I am enjoying reading the posts and several extended conversations thus far analyzing the Anchored Instruction, Math Education, and Learning Disabilities literature. Anchored instruction continues to be used today not just in math but a number of different domains, including reading and special education. As you have already noted, it is an approach to teaching math that considers anchoring mathematics in situational problem-solving as key, and is yet different from other traditional and some contemporary resources and strategies available to us.
In response to the questions, a number of posts have been enhanced with analyses of anchored instruction, incorporating excerpts of problem-solving scenarios from the articles, findings from empirical research, and observations on video and digital technology included in the questions. Several of your posts thus far also have discussed the implications of teaching children or adults with or without learning issues (be they (mis)conceptions, learning disabilities, foundations in math, scaffolding learning, guidance and group processes, cognitive apprenticeship by older students, heuristics, visualization of a problem, “thinking out loud” to name a few) and cited the literature in some depth in this regard. Indeed, all of our teaching settings have students who require additional help.

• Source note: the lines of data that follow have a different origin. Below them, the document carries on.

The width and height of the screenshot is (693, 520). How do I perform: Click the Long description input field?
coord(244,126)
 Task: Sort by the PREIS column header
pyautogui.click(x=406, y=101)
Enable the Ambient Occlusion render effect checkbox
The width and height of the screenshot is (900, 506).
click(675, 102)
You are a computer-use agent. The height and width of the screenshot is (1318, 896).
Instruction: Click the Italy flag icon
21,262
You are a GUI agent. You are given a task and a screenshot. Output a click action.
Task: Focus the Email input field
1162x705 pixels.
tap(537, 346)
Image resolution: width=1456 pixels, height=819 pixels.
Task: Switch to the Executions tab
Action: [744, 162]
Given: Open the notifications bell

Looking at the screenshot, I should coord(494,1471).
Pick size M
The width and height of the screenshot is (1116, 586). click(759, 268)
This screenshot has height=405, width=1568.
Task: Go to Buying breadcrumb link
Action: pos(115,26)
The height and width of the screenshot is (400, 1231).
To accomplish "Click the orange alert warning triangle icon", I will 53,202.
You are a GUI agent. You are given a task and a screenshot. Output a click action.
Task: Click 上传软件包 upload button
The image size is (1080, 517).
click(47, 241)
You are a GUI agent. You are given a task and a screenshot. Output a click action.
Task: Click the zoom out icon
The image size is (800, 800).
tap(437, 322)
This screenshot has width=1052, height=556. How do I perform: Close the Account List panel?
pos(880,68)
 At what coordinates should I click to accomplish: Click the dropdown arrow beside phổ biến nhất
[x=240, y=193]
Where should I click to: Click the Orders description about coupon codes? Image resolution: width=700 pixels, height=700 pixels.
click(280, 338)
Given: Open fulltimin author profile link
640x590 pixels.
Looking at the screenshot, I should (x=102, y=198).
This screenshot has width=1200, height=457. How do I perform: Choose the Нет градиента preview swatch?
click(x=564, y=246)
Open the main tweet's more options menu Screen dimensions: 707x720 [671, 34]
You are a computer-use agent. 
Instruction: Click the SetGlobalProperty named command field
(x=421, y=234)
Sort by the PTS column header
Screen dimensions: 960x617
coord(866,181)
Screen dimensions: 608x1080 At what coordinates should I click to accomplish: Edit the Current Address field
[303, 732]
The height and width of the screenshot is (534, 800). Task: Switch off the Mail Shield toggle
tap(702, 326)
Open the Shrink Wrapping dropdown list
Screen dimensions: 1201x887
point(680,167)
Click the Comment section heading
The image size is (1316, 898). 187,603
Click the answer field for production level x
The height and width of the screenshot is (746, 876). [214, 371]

There have also been several posts that have made connections to previous posts and a personal framing issues assignment.
Grounding anchored instruction with teaching examples from math (either specific to one of the Jasper videos from the situational video series) or particular math concepts or skills from your own context (eg. noting patterns, statistics, mathematical reasoning) has also been helpful in providing rich detail and begins to orient our discussions from PK towards PCK. I look forward to reading more of your thoughtful responses as the forum continues.